▸ **Goal of the exercise**
Every line of the entries below from the one containing "Where should I click to: Click the dimmed" to the one containing "Task: Open settings gear icon", both ends included, must be written out exactly. No other line belongs in the answer.

Dataset records:

- - -

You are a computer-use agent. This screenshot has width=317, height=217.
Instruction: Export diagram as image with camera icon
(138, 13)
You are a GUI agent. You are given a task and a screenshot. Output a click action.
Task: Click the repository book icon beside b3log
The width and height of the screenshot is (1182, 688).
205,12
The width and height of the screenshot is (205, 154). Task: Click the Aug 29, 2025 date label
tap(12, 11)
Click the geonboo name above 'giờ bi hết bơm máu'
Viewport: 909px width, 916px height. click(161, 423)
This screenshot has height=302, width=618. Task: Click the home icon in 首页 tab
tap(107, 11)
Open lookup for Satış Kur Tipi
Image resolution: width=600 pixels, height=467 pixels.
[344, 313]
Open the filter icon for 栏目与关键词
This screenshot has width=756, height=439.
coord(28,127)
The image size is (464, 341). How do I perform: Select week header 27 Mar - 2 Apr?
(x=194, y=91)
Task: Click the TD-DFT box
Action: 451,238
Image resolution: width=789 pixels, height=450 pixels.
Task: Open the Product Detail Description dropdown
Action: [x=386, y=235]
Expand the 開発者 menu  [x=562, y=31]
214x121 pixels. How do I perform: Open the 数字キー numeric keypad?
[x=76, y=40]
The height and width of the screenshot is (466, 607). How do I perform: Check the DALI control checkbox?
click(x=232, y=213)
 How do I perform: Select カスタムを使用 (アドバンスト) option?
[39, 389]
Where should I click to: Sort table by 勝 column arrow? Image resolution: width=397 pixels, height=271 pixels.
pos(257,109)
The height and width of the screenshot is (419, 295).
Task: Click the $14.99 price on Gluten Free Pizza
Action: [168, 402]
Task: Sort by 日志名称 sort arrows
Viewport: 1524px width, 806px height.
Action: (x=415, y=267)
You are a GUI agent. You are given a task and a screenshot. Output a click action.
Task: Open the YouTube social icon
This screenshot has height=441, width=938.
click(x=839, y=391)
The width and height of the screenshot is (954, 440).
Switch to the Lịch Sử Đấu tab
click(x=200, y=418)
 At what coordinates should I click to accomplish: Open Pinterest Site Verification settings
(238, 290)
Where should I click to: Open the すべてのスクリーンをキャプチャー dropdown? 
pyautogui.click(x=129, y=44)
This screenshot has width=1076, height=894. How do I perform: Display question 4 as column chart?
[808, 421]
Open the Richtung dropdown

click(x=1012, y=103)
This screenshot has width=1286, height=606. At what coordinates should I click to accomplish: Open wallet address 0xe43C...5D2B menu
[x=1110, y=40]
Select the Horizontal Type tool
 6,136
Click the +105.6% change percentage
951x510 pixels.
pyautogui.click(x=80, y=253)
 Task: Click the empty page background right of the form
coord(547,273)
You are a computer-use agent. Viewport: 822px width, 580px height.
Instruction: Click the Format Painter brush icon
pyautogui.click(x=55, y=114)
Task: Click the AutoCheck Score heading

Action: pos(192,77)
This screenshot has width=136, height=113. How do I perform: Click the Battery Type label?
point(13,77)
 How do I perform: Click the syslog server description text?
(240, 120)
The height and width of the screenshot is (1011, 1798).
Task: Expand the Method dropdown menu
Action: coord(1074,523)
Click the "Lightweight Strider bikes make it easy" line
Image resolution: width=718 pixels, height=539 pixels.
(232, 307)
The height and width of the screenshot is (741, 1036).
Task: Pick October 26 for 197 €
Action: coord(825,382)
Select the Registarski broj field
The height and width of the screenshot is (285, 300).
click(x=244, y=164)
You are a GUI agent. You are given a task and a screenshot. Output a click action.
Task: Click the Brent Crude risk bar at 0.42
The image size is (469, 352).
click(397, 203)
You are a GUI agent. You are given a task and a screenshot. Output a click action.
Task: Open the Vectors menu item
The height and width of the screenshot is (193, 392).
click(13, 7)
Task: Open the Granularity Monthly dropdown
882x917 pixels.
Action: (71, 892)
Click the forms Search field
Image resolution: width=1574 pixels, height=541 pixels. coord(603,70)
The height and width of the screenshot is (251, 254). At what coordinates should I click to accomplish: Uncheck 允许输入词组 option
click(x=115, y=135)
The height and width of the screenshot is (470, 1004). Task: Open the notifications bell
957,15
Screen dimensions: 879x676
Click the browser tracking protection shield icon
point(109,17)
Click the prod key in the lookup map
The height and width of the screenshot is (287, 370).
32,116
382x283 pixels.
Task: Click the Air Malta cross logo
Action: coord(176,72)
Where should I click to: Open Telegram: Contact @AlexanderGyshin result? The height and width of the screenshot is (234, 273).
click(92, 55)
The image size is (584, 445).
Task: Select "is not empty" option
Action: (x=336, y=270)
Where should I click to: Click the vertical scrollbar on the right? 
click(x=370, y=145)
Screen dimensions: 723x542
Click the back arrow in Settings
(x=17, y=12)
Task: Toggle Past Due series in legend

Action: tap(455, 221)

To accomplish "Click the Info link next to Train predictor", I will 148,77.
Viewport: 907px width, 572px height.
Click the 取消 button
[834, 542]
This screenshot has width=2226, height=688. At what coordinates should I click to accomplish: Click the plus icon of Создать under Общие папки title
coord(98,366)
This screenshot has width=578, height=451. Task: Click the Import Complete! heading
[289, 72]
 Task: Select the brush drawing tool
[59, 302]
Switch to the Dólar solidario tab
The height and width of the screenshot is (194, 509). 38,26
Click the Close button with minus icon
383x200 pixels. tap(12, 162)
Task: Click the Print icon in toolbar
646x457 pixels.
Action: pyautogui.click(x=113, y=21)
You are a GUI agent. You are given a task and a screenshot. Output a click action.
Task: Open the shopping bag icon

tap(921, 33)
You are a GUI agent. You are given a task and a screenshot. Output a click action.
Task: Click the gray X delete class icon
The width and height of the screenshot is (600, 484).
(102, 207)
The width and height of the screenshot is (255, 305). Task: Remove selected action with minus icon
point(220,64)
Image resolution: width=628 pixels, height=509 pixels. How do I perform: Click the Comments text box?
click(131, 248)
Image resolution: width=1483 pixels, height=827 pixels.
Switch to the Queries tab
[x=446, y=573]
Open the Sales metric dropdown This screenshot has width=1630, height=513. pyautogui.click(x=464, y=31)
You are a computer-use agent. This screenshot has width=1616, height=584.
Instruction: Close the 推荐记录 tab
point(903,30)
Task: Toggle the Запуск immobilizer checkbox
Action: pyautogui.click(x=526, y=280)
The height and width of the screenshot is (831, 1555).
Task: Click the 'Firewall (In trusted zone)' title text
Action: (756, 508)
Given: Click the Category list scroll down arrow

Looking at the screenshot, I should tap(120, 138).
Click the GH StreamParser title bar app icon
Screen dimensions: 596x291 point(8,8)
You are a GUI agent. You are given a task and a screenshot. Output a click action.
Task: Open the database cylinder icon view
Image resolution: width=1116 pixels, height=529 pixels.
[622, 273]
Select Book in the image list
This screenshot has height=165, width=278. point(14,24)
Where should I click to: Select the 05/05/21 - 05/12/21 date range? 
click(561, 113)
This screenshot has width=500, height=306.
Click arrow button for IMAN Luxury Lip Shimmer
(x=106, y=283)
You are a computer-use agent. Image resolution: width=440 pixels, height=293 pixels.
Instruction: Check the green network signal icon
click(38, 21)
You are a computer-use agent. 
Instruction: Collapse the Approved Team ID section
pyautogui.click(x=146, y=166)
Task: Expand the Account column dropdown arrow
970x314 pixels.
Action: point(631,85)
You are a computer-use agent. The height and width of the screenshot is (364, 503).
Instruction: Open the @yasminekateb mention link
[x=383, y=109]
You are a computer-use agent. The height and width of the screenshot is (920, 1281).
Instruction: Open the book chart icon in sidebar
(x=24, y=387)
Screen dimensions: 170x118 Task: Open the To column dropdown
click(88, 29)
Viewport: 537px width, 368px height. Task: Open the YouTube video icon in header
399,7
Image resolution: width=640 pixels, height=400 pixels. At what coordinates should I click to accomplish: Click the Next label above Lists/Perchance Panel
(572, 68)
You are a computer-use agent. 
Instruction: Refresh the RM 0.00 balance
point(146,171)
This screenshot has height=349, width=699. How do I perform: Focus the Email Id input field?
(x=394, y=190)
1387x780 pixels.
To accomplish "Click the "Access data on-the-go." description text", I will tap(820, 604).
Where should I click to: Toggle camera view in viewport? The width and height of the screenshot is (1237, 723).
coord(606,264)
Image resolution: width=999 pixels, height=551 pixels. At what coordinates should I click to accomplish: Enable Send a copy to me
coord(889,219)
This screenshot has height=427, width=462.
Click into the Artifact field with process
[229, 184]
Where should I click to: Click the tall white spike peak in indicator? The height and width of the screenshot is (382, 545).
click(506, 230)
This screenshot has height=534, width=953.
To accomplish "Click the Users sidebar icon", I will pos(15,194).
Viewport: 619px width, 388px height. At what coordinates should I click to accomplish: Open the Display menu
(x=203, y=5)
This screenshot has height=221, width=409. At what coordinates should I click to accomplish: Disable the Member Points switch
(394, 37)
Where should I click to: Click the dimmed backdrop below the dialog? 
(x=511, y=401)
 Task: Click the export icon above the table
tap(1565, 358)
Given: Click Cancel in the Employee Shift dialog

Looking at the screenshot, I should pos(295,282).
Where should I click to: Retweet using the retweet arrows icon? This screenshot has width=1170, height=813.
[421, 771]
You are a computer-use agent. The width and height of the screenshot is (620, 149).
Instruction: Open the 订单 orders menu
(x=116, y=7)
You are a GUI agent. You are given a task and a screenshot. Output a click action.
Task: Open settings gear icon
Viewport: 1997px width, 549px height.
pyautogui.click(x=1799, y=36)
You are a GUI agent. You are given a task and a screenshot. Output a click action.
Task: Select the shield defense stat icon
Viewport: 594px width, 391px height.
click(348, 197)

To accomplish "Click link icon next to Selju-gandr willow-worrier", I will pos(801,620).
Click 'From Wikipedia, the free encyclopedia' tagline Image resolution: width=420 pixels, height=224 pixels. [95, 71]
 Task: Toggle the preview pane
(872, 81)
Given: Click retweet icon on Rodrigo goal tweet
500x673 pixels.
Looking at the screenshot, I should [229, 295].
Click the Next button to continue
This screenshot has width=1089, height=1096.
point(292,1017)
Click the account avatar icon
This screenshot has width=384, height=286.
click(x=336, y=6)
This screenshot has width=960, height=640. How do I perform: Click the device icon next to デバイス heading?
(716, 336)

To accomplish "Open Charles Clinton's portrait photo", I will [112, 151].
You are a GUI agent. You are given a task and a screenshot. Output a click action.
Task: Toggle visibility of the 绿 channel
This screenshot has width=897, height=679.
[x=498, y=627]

- - -

▸ **Solution to this exercise**
Where should I click to: Click the dimmed backdrop below the dialog? 
(x=511, y=401)
 Task: Click the export icon above the table
tap(1565, 358)
Given: Click Cancel in the Employee Shift dialog

Looking at the screenshot, I should pos(295,282).
Where should I click to: Retweet using the retweet arrows icon? This screenshot has width=1170, height=813.
[421, 771]
You are a computer-use agent. The width and height of the screenshot is (620, 149).
Instruction: Open the 订单 orders menu
(x=116, y=7)
You are a GUI agent. You are given a task and a screenshot. Output a click action.
Task: Open settings gear icon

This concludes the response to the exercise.